One long sentence is all it takes to make LLMs misbehave

One long sentence is all it takes to make LLMs misbehave
The Register (UK) ^ | 26 Aug 2025 | Gareth Halfacree

Posted on 08/26/2025 7:31:04 AM PDT by Salman

Security researchers from Palo Alto Networks' Unit 42 have discovered the key to getting large language model (LLM) chatbots to ignore their guardrails, and it's quite simple.

You just have to ensure that your prompt uses terrible grammar and is one massive run-on sentence like this one which includes all the information before any full stop which would give the guardrails a chance to kick in before the jailbreak can take effect and guide the model into providing a "toxic" or otherwise verboten response the developers had hoped would be filtered out.

The paper also offers a "logit-gap" analysis approach as a potential benchmark for protecting models against such attacks.

"Our research introduces a critical concept: the refusal-affirmation logit gap," researchers Tung-Ling "Tony" Li and Hongliang Liu explained in a Unit 42 blog post. "This refers to the idea that the training process isn't actually eliminating the potential for a harmful response – it's just making it less likely. There remains potential for an attacker to 'close the gap,' and uncover a harmful response after all."

LLMs, the technology underpinning the current AI hype wave, don't do what they're usually presented as doing. They have no innate understanding, they do not think or reason, and they have no way of knowing if a response they provide is truthful or, indeed, harmful.
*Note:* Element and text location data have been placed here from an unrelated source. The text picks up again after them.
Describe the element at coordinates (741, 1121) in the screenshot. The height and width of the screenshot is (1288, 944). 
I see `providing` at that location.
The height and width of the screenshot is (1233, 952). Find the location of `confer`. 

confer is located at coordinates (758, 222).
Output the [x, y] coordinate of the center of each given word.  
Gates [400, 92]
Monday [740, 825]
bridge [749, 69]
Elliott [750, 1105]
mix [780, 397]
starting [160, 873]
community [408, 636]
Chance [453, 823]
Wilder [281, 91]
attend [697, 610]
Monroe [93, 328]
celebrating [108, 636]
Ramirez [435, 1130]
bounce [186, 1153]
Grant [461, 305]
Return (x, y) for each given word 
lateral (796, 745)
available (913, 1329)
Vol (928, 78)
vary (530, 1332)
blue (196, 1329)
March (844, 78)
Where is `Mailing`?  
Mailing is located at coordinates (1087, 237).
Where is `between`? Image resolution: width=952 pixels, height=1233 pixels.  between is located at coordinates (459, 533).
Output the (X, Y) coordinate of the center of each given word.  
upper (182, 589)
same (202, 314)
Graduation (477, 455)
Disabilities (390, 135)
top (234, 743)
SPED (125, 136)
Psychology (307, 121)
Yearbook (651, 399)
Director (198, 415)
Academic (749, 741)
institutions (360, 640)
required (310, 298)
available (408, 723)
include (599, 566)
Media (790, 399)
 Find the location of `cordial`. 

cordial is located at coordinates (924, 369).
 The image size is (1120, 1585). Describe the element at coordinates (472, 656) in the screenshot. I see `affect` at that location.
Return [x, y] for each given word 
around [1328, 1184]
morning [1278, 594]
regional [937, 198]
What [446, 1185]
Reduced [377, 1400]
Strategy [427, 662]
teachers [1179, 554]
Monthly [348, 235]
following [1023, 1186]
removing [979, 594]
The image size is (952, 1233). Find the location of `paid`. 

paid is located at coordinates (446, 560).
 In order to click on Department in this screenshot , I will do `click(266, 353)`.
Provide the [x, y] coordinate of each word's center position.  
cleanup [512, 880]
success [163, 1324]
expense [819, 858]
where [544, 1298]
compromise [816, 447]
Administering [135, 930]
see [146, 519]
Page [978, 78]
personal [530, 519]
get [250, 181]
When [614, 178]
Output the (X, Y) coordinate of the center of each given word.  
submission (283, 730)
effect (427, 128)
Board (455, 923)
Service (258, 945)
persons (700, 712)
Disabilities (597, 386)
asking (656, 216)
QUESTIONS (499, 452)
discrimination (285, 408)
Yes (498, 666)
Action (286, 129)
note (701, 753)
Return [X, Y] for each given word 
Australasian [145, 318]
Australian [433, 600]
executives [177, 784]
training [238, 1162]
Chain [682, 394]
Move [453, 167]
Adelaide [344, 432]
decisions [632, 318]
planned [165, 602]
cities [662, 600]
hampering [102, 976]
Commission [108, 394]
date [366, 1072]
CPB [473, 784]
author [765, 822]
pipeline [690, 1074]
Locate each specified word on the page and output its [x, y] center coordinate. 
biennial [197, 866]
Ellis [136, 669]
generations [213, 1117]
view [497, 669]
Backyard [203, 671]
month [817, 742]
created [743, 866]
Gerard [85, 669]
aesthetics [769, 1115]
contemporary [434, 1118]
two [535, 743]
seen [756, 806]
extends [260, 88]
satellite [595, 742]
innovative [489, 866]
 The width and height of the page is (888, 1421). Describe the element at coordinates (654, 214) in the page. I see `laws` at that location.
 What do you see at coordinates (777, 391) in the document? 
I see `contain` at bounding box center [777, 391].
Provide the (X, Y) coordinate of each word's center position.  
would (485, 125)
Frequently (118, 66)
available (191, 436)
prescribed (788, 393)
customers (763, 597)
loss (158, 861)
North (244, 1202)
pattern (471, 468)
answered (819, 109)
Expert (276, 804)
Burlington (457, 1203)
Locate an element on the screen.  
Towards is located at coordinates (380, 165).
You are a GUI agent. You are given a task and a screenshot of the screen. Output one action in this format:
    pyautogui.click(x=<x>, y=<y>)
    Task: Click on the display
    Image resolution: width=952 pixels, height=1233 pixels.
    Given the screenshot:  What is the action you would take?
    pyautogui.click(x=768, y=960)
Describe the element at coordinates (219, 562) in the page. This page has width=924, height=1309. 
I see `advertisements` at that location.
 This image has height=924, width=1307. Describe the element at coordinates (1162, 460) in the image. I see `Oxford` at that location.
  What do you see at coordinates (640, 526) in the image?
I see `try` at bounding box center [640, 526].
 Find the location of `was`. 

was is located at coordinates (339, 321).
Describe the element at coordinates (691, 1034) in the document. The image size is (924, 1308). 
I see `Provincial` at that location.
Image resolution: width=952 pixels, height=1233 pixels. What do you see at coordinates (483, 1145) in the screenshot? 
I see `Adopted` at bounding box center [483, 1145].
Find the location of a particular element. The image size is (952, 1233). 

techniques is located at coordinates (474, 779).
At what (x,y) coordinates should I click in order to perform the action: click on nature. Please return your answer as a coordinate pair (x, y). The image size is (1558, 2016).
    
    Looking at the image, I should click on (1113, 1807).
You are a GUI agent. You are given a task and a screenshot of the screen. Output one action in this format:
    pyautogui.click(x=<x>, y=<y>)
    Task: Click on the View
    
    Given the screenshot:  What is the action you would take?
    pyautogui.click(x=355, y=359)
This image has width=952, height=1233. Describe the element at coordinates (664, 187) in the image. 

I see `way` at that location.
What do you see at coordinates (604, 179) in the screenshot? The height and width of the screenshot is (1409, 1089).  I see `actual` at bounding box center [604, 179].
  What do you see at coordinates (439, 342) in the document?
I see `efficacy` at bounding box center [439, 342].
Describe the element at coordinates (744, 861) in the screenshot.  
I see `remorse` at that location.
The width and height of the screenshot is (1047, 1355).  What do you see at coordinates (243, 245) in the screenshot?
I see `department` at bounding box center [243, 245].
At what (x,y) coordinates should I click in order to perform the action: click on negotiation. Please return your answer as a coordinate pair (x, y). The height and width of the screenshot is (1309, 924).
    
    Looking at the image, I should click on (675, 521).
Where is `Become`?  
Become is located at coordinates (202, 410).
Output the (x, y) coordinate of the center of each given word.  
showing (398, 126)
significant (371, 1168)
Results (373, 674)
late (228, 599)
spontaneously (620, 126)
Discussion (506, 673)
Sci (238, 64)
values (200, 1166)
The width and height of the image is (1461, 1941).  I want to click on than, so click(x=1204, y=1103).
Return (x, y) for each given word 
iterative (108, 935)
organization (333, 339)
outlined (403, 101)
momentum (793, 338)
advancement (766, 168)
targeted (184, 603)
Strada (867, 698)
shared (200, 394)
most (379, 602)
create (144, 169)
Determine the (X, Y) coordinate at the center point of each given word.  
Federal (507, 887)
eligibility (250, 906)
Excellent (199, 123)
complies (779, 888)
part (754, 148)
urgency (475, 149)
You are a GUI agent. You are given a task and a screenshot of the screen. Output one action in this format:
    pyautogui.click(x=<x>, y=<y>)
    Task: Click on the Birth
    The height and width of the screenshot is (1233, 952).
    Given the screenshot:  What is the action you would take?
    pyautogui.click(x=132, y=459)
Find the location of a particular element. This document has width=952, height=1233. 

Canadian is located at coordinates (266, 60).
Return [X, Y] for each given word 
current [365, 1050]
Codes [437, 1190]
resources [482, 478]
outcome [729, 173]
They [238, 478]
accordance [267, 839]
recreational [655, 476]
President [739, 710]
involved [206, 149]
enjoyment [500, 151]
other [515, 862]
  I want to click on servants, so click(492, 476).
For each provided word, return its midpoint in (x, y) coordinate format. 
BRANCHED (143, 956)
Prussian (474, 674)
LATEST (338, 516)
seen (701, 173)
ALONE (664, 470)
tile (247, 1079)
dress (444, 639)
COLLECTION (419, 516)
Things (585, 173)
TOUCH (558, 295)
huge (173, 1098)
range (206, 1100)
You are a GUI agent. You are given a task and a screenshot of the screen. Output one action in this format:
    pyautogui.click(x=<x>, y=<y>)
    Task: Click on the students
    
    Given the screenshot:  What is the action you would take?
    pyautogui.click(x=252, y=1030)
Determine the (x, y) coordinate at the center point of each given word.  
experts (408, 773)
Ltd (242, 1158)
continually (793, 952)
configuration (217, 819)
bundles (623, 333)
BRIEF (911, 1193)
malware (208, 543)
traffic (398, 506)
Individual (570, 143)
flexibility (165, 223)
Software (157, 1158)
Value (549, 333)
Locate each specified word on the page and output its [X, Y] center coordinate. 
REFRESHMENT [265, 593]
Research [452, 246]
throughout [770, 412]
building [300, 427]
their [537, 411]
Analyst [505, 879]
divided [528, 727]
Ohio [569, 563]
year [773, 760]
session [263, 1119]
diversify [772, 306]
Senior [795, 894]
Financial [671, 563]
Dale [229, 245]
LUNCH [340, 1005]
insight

They work based on statistical continuation of token streams, and everything else is a user-facing patch on top.

...

(Excerpt) Read more at theregister.com ...

TOPICS: Business/Economy; Culture/Society
KEYWORDS: ai; bufferoverflow; chatbots; consensus; gigo; llm

Navigation: use the links below to view more comments.
first 1-20, 21-35 next last

Emphasis added.

In addition to people deliberately gimmicking it, this leaves open the possibility that ungrammatical people will stumble into a harmful response.

1 posted on 08/26/2025 7:31:04 AM PDT by Salman

[ Post Reply | Private Reply | View Replies]

To: Salman

“Can I mambo dogface to the banana patch”

2 posted on 08/26/2025 7:32:25 AM PDT by dfwgator (Endut! Hoch Hech!)

[ Post Reply | Private Reply | To 1 | View Replies]

To: Salman

3 posted on 08/26/2025 7:33:52 AM PDT by sauropod (Trump did the stupid party a favor. He gave them balls the size of Jupiter. )

[ Post Reply | Private Reply | To 1 | View Replies]

To: Salman

You just have to ensure that your prompt uses terrible grammar and is one massive run-on sentence

I guess the next generation will have a hard time with AI, because a lot of people don’t pay attention in English class.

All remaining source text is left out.